> _Text shown_:
Flow is decidedly not a compiler: it’s only a type checker. To run JavaScript annotated with Flow types, we first strip the types (with something like Babel). All information about the types vanishes when we run the code.Even though TypeScript defines both a language and a compiler for that language, in practice it’s not much different from Flow here. A goal of the TypeScript compiler is to generate JavaScript that closely resembles the original TypeScript, so it doesn’t do compile-time optimizations based on the types.

What can we achieve if we were to keep the types around all the way through compilation?

Reason (i.e., ReasonML) is an exciting effort to bring all the benefits of the OCaml tool chain to the web. In particular, Reason works using OCaml’s mature optimizing compiler alongside BuckleScript (which turns OCaml to JavaScript) to emit great code.

To see what I mean, let’s re-implement our Screen type and needsCancelButton function, this time in Reason:

type screen =
  | LoadingScreen
  | CodeEntryScreen
  | SuccessScreen;

let needsCancelButton = (screen: screen): bool => {
  switch (screen) {
  | LoadingScreen => true;
  | CodeEntryScreen => true;
  | SuccessScreen => false;
  }
};

Looks pretty close to JavaScript with Flow types, doesn’t it? The biggest difference is that the case keyword was replaced with the | character. Making the way we define and use union types look the same is a subtle reminder to always pair union types with switch statements! More than being a nice reminder, it makes it easy to copy / paste our type definition as boilerplate to start writing a new function!

Another difference: Reason handles exhaustiveness checking out of the box. 🙂

What does the Reason output look like?

// Generated by BUCKLESCRIPT VERSION 3.0.1, PLEASE EDIT WITH CARE
'use strict';

function needsCancelButton(screen) {
  if (screen >= 2) {
    return false;
  } else {
    return true;
  }
}

(Play with it on Try Reason →)

> _Records provided_:
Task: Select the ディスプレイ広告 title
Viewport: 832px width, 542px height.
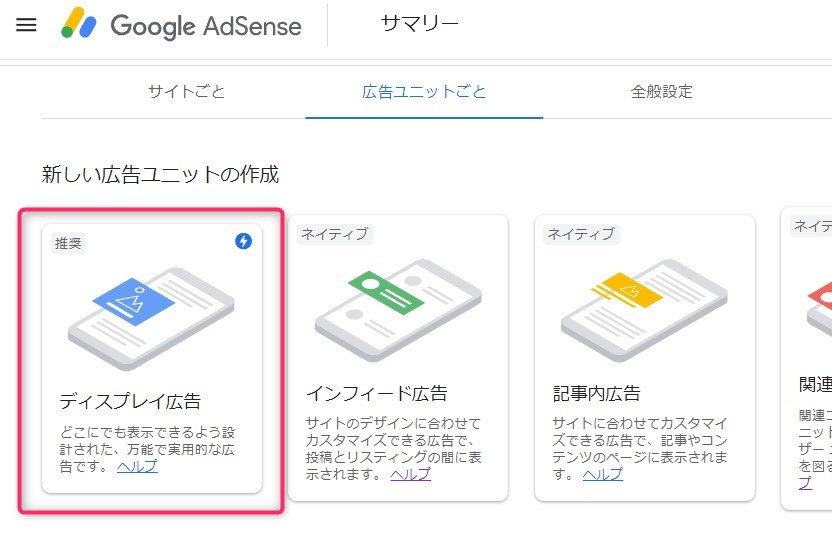Action: tap(130, 401)
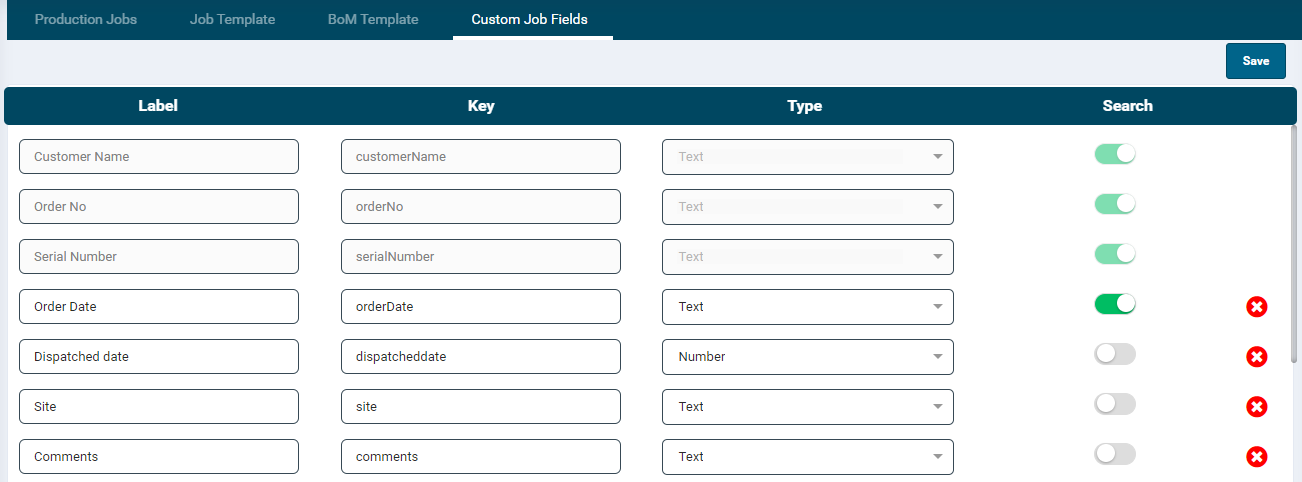Focus the Comments label text box
The image size is (1302, 482).
pos(159,457)

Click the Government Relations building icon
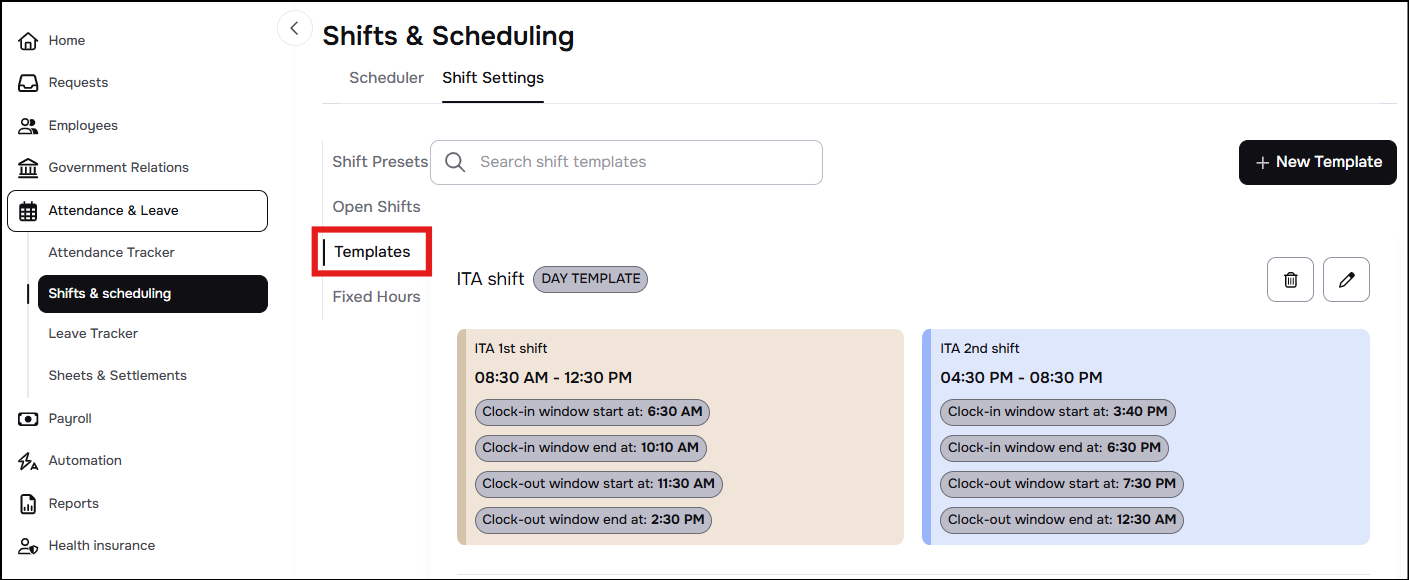tap(28, 168)
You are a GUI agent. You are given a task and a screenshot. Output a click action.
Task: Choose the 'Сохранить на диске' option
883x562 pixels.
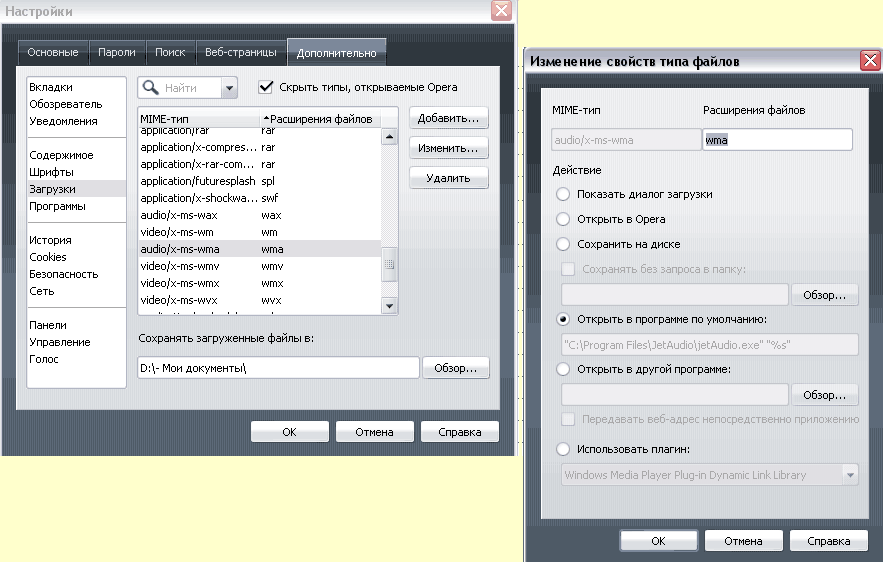coord(563,244)
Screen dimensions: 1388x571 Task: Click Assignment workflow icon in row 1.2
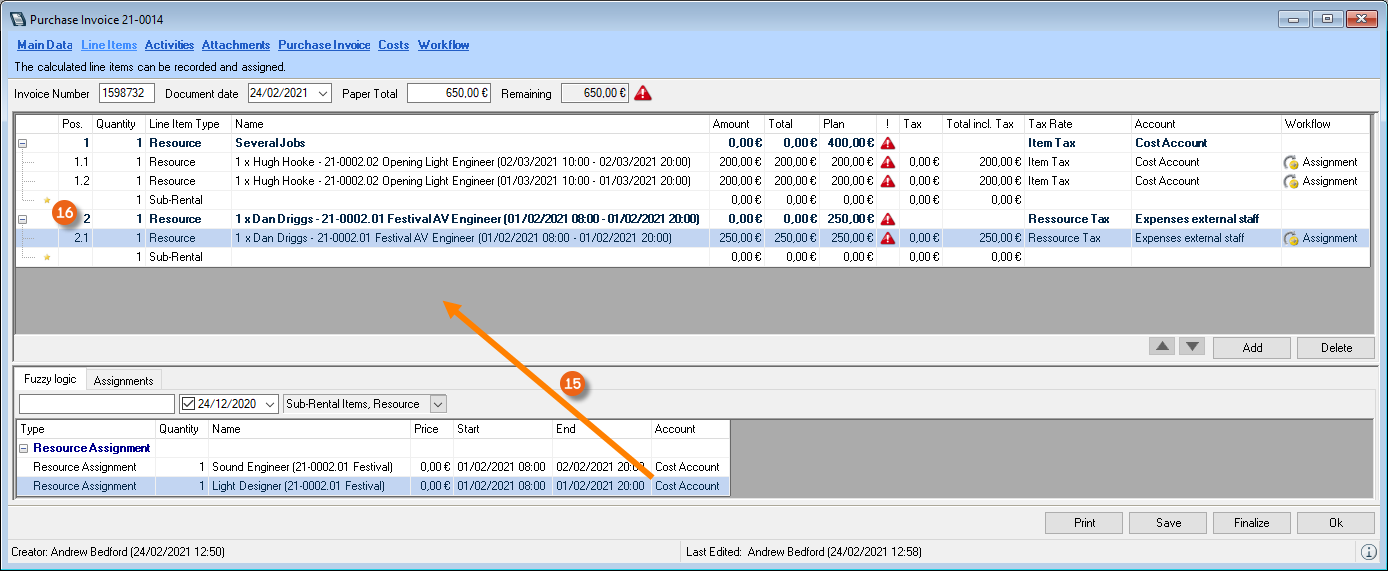click(1291, 181)
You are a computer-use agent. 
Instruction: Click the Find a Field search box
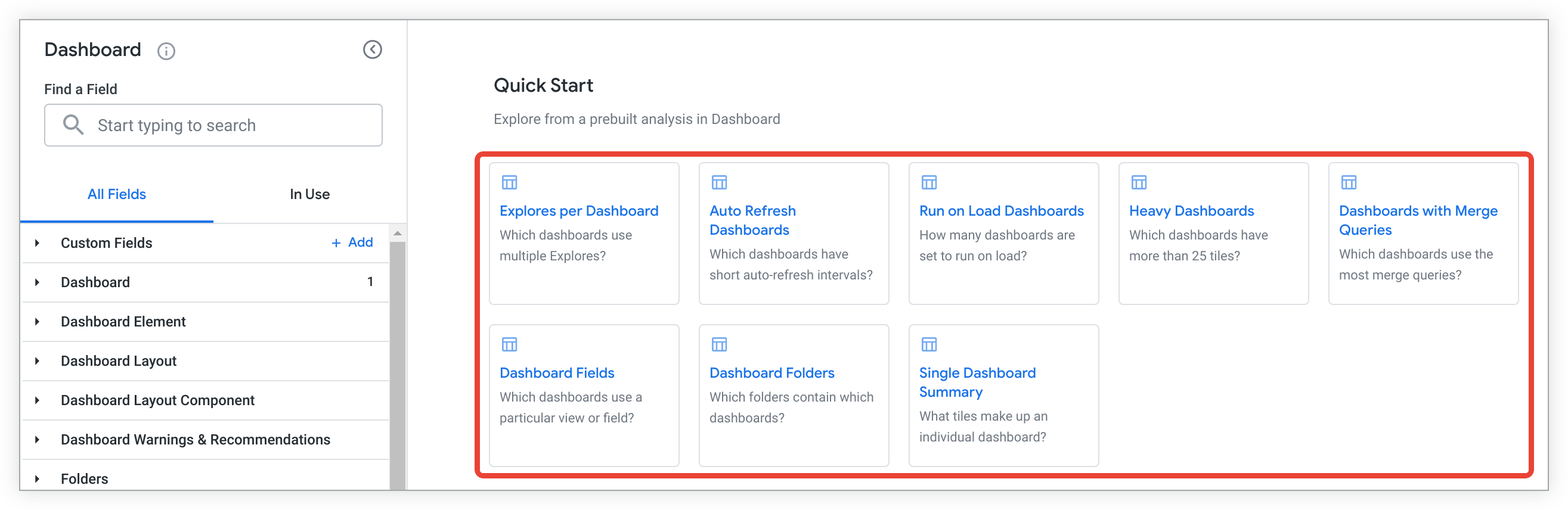pyautogui.click(x=213, y=125)
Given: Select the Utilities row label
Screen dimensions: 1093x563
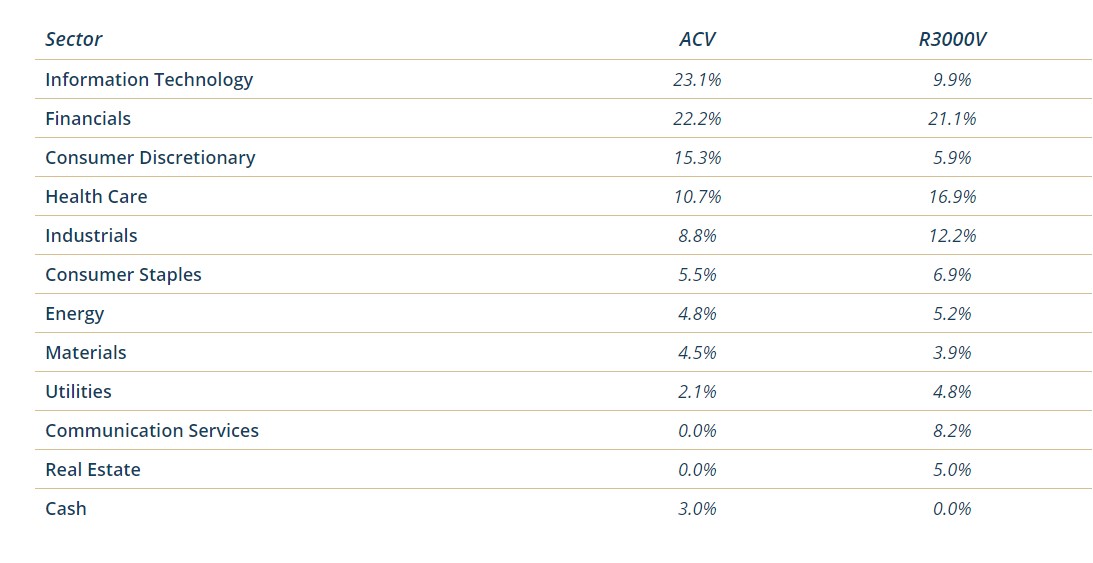Looking at the screenshot, I should [x=78, y=391].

> _Given instruction 1_: According to the text about Flow and Reason, which character replaces the case keyword in Reason?
> _Given instruction 2_: Translate this sentence from the text about Flow and Reason into Spanish: "Flow is decidedly not a compiler: it's only a type checker."
> _Given instruction 3_: Write the next part of the text about Flow and Reason, picking up after its final line.
The data is separate from the text about Flow and Reason.

> _Task response 1_: The | character replaces the case keyword.

> _Task response 2_: Flow no es en absoluto un compilador: es solo un verificador de tipos.

> _Task response 3_:
Not bad! Telling Reason that our function was exhaustive let it optimize the entire switch statement back down to a single if statement. In fact, it gets even better: when we run this through uglifyjs, it removes the redundant true / false:

"use strict";
function needsCancelButton(n){
  return !(n>=2)
}

Wow! This is actually better than our initial, hand-written if statement. Reason compiled what used to be a string literal 'SuccessScreen' to just the number 2. Reason can do this safely because custom-defined types in Reason aren’t strings, so it doesn’t matter if the names get mangled.

Taking a step back, Reason’s type system delivered on the promise of types in a way Flow couldn’t:

I’m really excited about Reason. 😄 It has a delightful type system and is backed by a decades-old optimizing compiler tool chain. I’d love to see more people take advantage of improvements in type systems to write better code!


Appendix: Other Compile-to-JS Runtimes

The above analysis only considered Flow + Babel and Reason. But then I got curious about how other typed languages that compile to JavaScript compare on the optimizations front:

TypeScript

Despite being a language and compiler, TypeScript maintains a goal of compiling to JavaScript that closely resembles the source TypesScript code. TypeScript has three language constructs for working with exhaustiveness:

  1. union types (identical to the Flow unions that we’ve been talking about),
  2. enums, which are sort of like definition a group of variable constants all at once, and
  3. const enums which are like enums except that they’re represented more succinctly in the compiled output.

TypeScript’s union type over string literals are represented the same way as Flow, so I’m going to skip (1) and focus instead on (2) and (3).

TypeScript’s enum and const enum are subtly different. Not having used the language much, I’ll refer you to the TypeScript documentation to learn more about the differences. But for sure, const enums compile much better than normal enums.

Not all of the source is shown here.